Ciertamente, el resultado de la estancia del grupo especial de la ONU en México deberá derivar en un informe más completo que el dado a conocer en estos días –de carácter preliminar– y, en tanto no se plasmen en ese documento final cifras y criterios que den sustento a la recomendación comentada, ésta podría ser vista como vaga, imprecisa e incluso como una intromisión en asuntos internos del país. En todo caso, es oportuno recordar que desde hace años diversos sectores políticos, académicos y sociales han formulado la misma petición que ahora presenta el organismo multinacional, y que han advertido en reiteradas ocasiones que uno de los principales riesgos de distorsionar la misión constitucional de las fuerzas armadas es, precisamente, un incremento en las violaciones a los derechos humanos. Lo cierto es que la recomendación de la ONU es uno más de los sobrados elementos para concluir que, por desgracia, tales advertencias han resultado acertadas.

Por lo demás, el despliegue policiaco-militar con que el calderonismo ha pretendido combatir a la delincuencia organizada ha derivado, a su vez, en circunstancias cuando menos anómalas desde el punto de vista jurídico, y ello desvirtúa el supuesto compromiso de la actual administración con la legalidad. Ayer mismo, por ejemplo, el ministro de la Suprema Corte de Justicia de la Nación José Ramón Cossío señaló que los retenes militares que han sido desplegados en distintos puntos del país plantean un problema de constitucionalidad, porque actúan bajo la idea de flagrancia, y a ello ha de sumarse la persistencia del fuero militar para delitos cometidos contra civiles, lo que convierte a las instituciones castrenses en juez y parte cuando se trata de sancionar abusos cometidos por sus integrantes contra la población.
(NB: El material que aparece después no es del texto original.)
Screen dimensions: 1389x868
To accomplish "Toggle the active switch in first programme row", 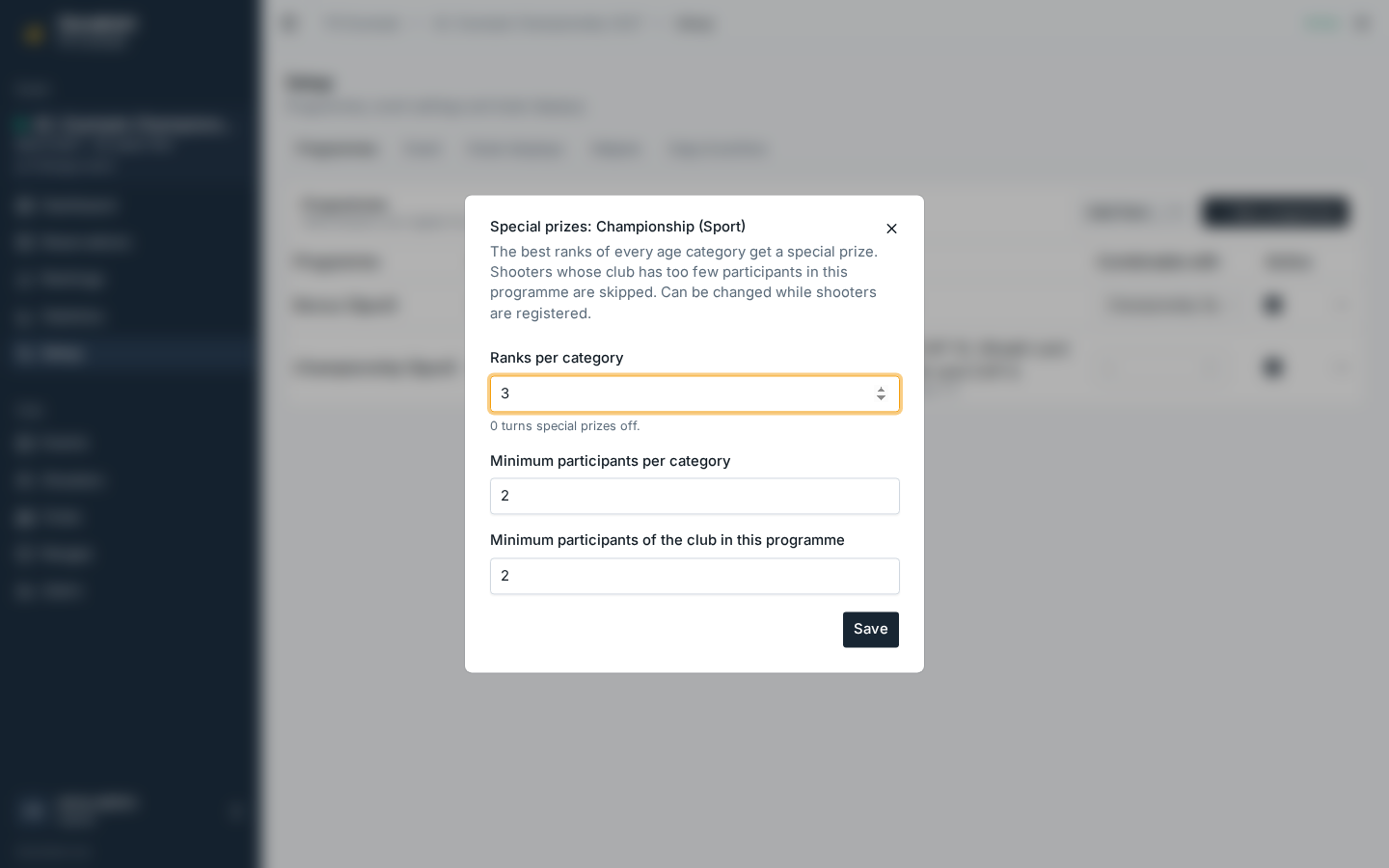I will click(1273, 305).
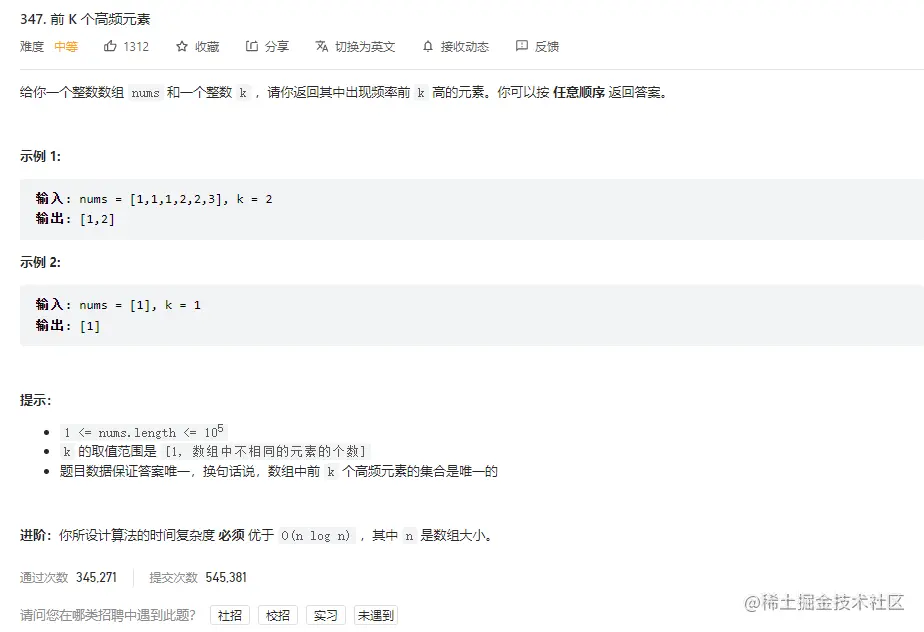Click the translate icon for 切换为英文
Screen dimensions: 924x632
(322, 46)
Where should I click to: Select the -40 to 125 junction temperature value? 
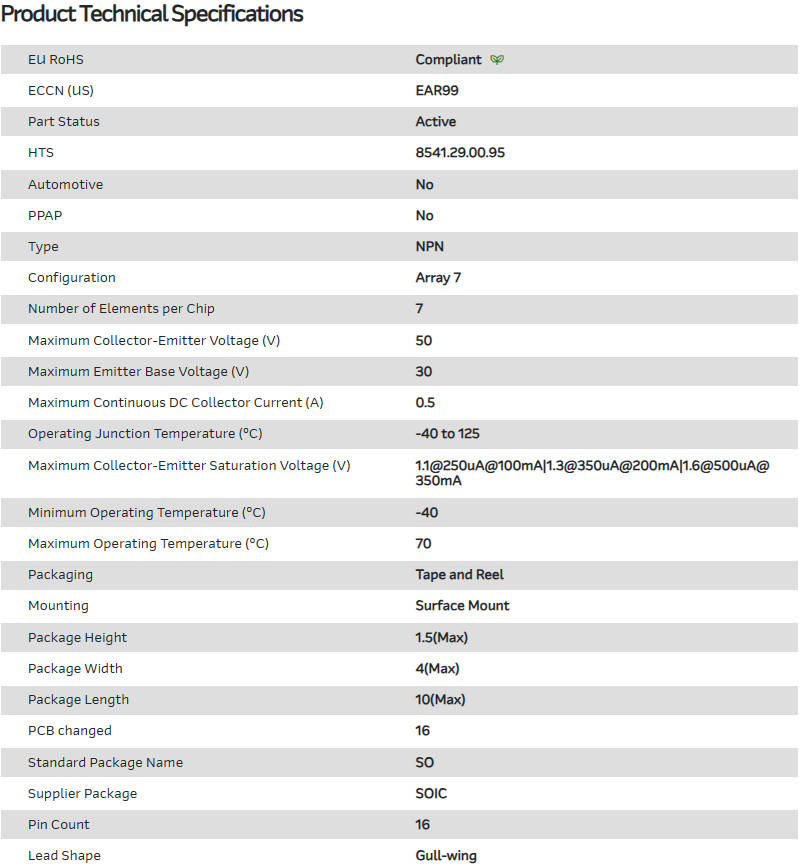[448, 434]
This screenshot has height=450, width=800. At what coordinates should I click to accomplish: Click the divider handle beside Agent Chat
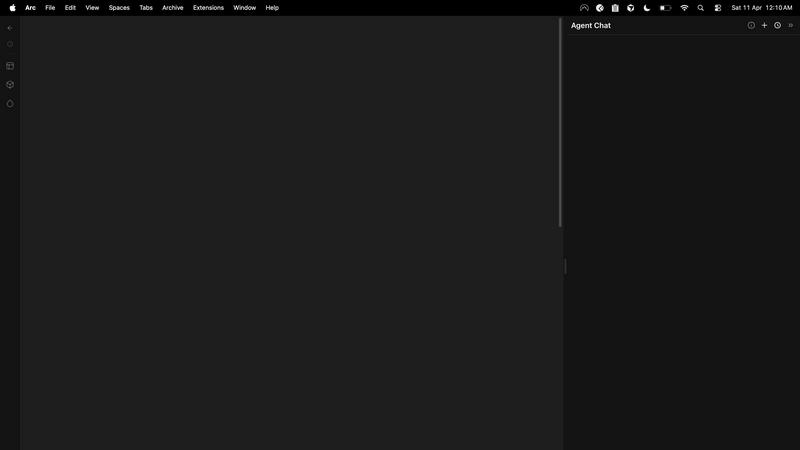click(x=565, y=266)
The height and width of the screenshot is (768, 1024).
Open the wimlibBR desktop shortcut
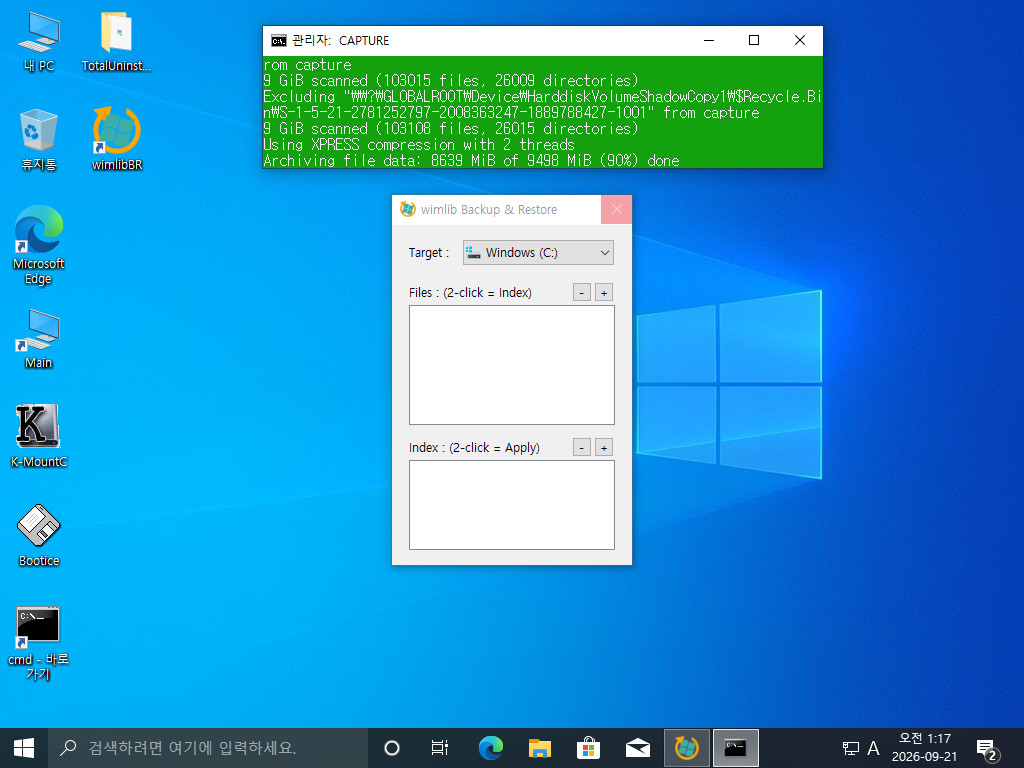tap(117, 138)
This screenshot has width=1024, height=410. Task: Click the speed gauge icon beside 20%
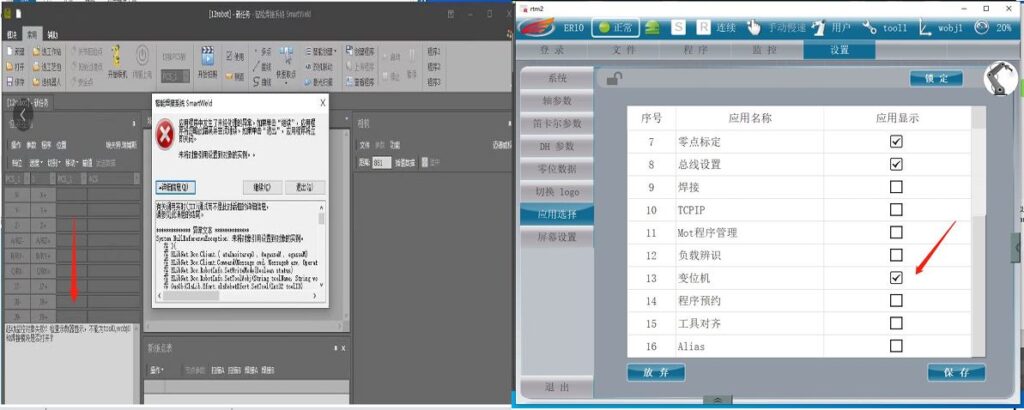coord(981,28)
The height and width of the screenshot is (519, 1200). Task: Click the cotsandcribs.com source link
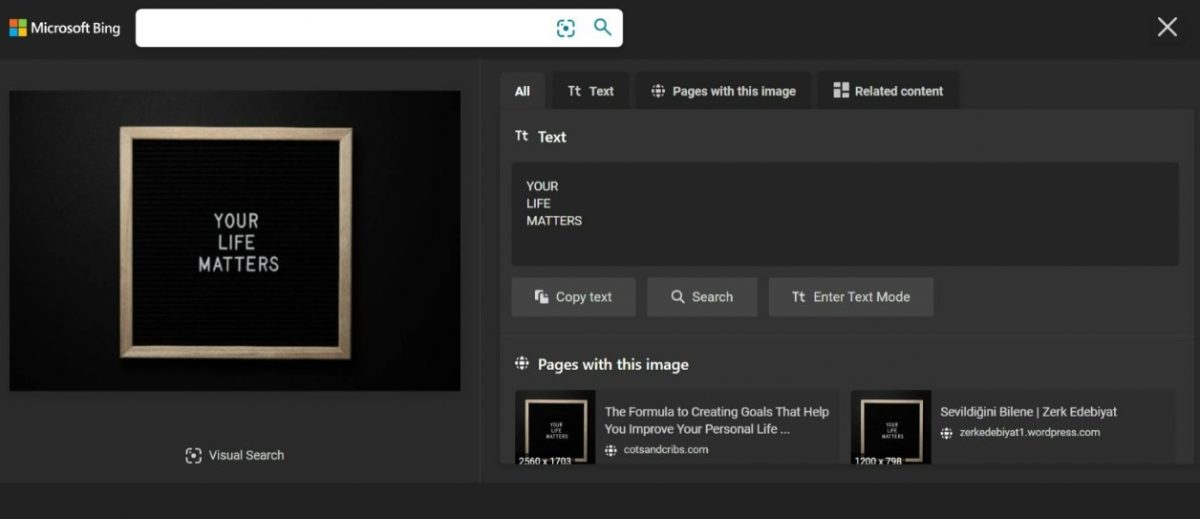coord(665,450)
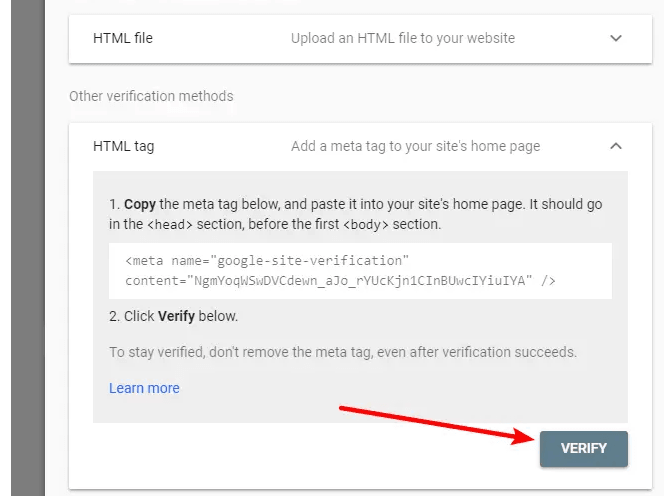The height and width of the screenshot is (504, 664).
Task: Click the bold 'Copy' word in step 1
Action: [x=140, y=204]
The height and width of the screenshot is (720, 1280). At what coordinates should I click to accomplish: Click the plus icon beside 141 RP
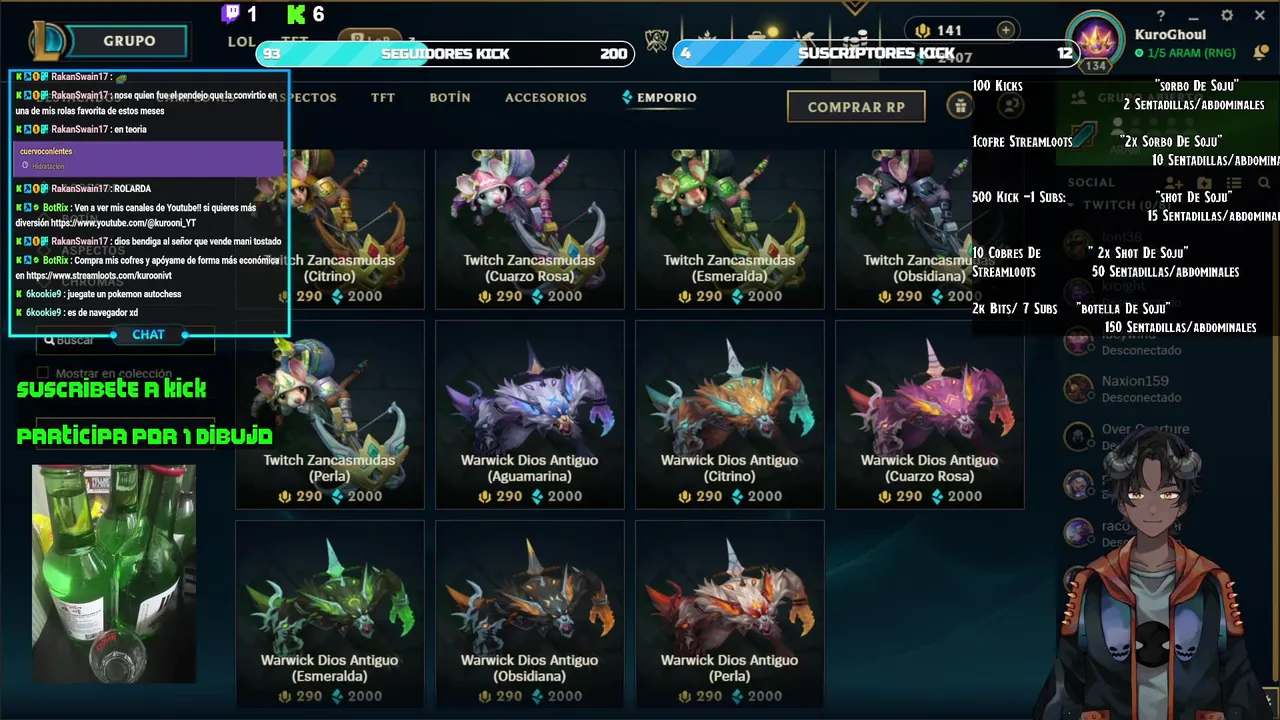(x=1005, y=30)
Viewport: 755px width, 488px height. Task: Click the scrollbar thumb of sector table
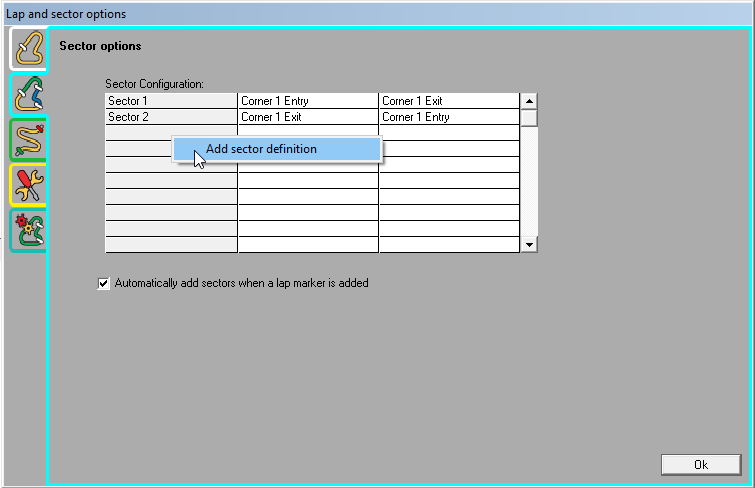529,118
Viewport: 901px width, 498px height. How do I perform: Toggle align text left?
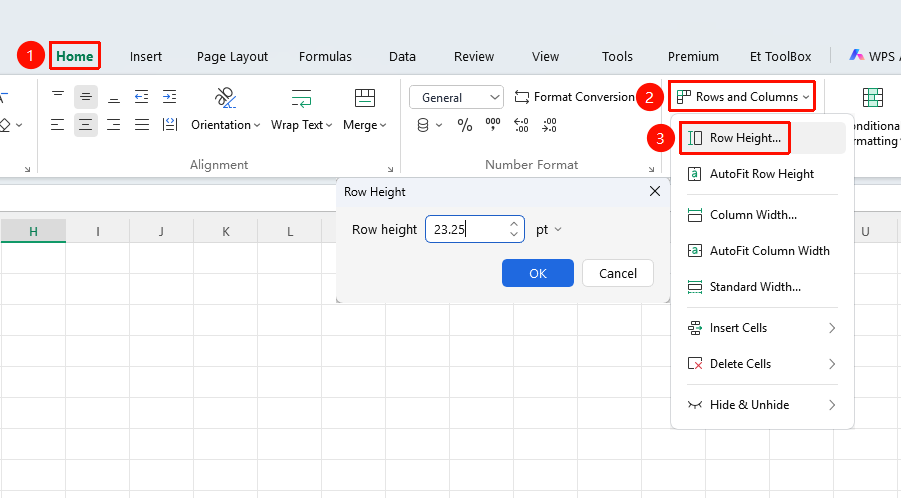57,125

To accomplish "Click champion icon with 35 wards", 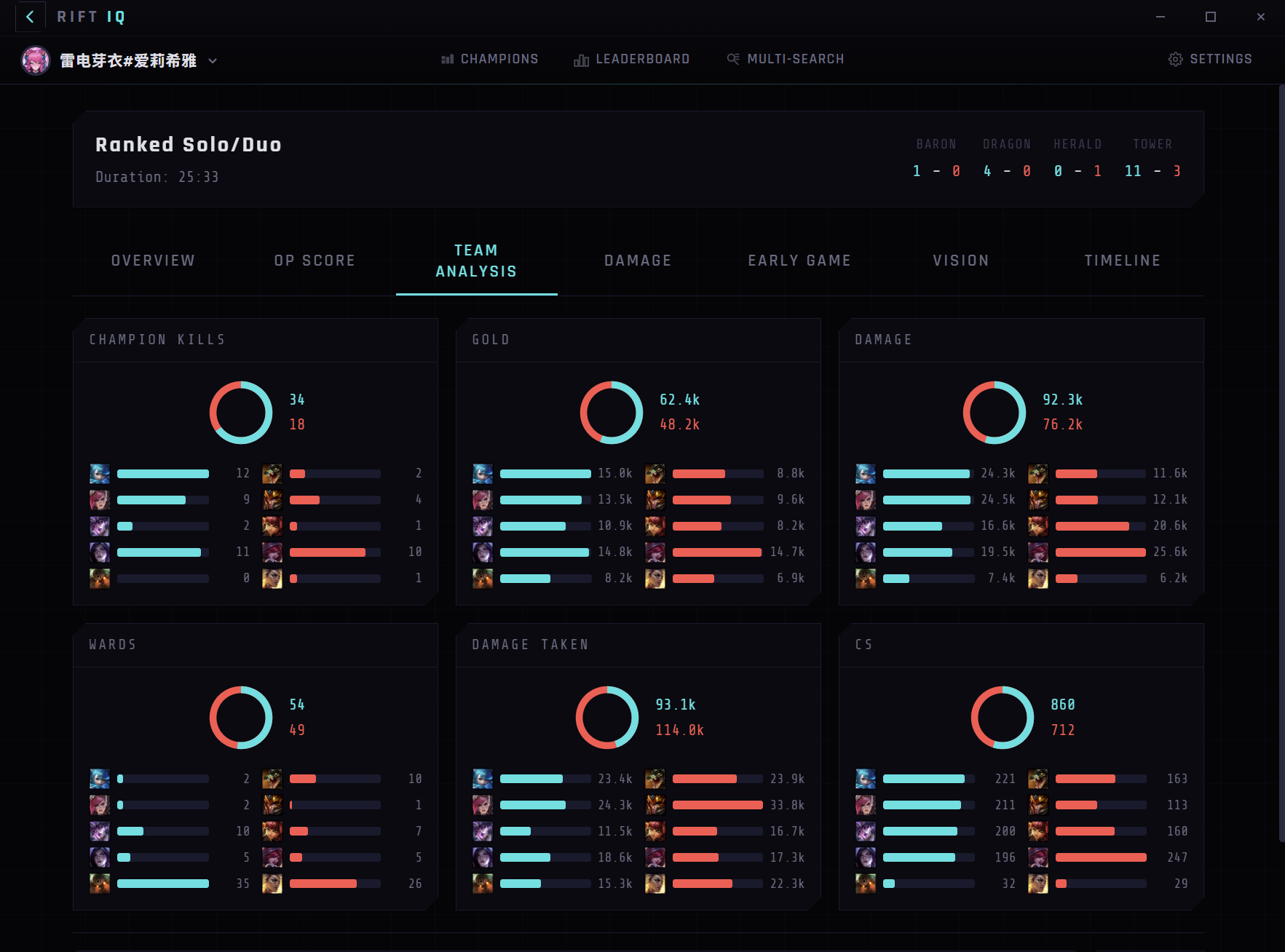I will click(x=100, y=884).
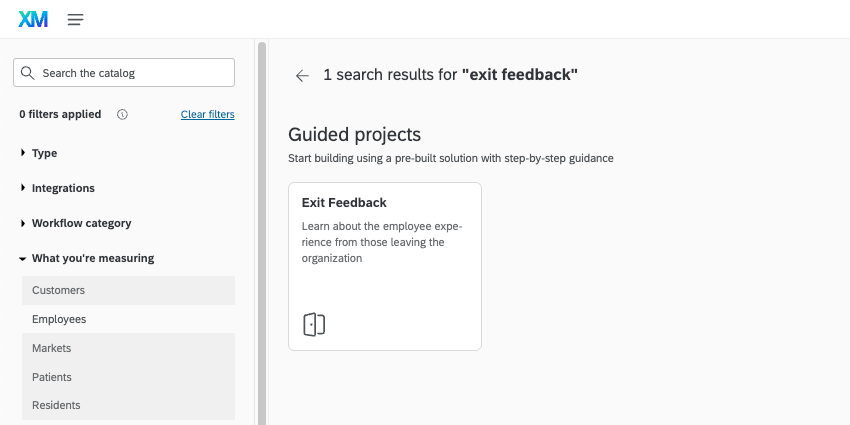Select the Residents filter option
Screen dimensions: 850x425
(x=56, y=405)
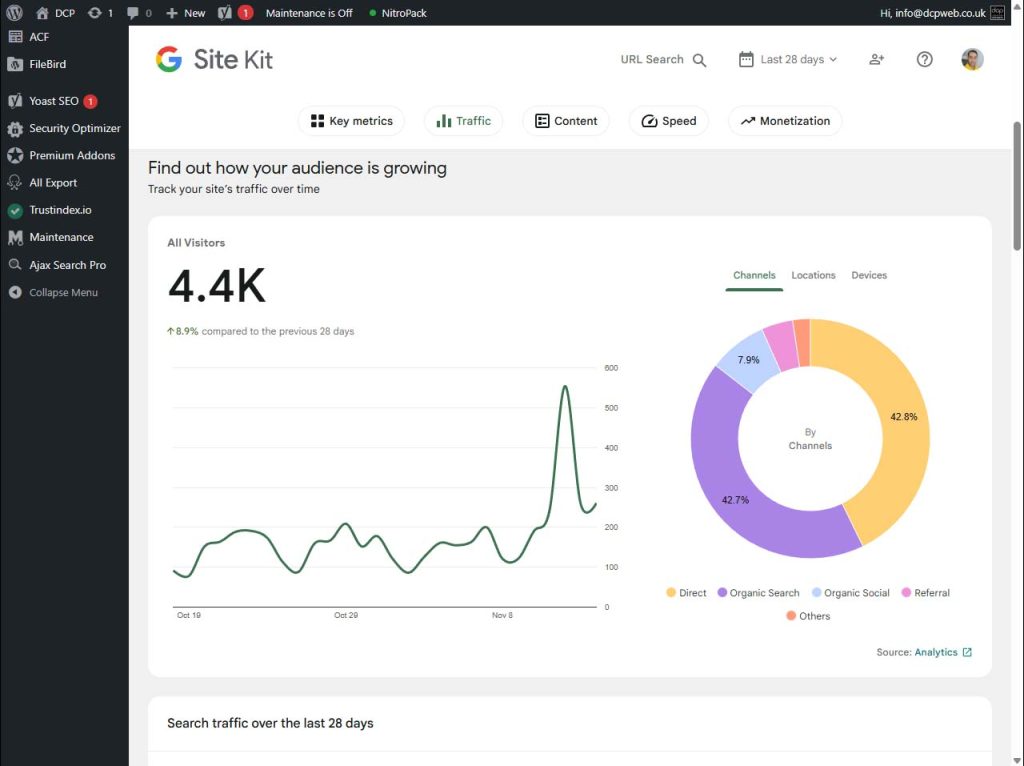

En suma, más allá de los señalamientos del gobierno mexicano de que vamos a seguir apoyando a las fuerzas armadas y a seguir vigilando que se conduzcan con respeto a la ley y los derechos humanos, tal compromiso no ha sido hasta ahora cumplido y, en la medida en que los soldados sigan en las calles, no queda claro cómo podrá cumplirse. La circunstancia actual hace necesario que el gobierno emprenda un cambio de fondo en su fallida estrategia de seguridad y de combate a la delincuencia, y ello tendría que incluir la liberación de las fuerzas armadas de las tareas policiales que les han sido impuestas: de lo contrario, la institucionalidad castrense quedará expuesta al riesgo de una desarticulación y un descrédito mayúsculos.